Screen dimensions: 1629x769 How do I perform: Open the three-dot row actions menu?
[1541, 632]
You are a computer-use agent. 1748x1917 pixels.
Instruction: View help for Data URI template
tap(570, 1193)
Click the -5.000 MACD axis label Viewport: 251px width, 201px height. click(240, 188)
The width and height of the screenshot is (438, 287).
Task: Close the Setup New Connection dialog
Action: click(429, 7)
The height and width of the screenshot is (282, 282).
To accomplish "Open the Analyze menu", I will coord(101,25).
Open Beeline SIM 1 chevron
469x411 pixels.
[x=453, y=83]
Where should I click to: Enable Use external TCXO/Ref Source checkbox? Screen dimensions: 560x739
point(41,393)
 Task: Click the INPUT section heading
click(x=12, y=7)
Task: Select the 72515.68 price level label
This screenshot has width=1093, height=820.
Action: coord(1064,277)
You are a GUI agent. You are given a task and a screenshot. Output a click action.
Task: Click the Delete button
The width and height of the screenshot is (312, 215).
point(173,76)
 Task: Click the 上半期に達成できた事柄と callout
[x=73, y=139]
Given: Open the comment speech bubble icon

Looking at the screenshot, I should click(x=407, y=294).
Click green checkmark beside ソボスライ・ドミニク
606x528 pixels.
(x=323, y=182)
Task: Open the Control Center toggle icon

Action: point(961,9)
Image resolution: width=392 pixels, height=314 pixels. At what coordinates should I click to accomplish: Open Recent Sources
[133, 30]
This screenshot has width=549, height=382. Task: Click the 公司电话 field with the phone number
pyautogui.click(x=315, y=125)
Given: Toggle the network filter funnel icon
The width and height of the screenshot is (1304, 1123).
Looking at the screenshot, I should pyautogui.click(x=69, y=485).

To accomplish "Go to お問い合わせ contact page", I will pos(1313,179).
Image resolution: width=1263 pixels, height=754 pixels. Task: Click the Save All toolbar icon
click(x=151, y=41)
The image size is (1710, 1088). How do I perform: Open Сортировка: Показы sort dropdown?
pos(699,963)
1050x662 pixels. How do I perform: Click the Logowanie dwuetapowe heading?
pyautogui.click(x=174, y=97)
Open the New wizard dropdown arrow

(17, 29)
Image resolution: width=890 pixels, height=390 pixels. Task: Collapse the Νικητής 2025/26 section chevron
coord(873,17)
----------
Carry over every line of the data from the line containing "Image resolution: width=392" down to the line containing "pyautogui.click(x=315, y=125)", with both of those lines included. Add 118 to each coordinate in the answers and keep every other number as it is.

Image resolution: width=392 pixels, height=314 pixels. At what coordinates should I click to accomplish: Open Recent Sources
[251, 148]
This screenshot has width=549, height=382. Task: Click the 公司电话 field with the phone number
pyautogui.click(x=433, y=243)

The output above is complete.